=== Section Start ===
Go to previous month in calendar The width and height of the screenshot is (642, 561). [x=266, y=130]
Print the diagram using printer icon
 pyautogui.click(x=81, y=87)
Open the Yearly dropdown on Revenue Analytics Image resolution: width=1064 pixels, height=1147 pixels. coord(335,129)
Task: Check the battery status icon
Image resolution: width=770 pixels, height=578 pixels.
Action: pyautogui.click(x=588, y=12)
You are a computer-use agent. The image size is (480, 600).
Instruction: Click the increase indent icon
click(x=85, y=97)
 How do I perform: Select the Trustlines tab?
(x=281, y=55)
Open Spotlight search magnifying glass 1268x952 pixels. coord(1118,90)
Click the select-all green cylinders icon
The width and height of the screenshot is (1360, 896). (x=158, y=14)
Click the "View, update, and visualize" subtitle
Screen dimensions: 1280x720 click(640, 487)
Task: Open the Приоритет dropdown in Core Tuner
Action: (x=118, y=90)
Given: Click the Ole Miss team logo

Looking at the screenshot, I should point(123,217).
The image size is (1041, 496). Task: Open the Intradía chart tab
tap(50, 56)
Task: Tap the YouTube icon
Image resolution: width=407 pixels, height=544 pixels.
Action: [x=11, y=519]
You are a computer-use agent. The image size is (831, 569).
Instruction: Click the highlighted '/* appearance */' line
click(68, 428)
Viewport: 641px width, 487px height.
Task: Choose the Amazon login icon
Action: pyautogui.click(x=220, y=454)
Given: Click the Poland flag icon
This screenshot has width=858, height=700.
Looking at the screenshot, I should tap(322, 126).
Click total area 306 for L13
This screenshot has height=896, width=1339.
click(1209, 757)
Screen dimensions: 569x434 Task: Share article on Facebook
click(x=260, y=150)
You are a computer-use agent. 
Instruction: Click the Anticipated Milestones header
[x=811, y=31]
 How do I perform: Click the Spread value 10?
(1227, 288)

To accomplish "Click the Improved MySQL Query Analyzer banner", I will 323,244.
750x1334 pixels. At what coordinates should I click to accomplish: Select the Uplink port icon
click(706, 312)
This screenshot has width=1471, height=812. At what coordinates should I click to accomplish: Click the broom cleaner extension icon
=== Section End ===
Nothing but the lines from the one with "Instruction: Click the Anticipated" through the final line of the data belongs in the answer, and they must match exactly.

### [RESPONSE BOX]
Instruction: Click the Anticipated Milestones header
[x=811, y=31]
 How do I perform: Click the Spread value 10?
(1227, 288)

To accomplish "Click the Improved MySQL Query Analyzer banner", I will 323,244.
750x1334 pixels. At what coordinates should I click to accomplish: Select the Uplink port icon
click(706, 312)
This screenshot has width=1471, height=812. At what coordinates should I click to accomplish: Click the broom cleaner extension icon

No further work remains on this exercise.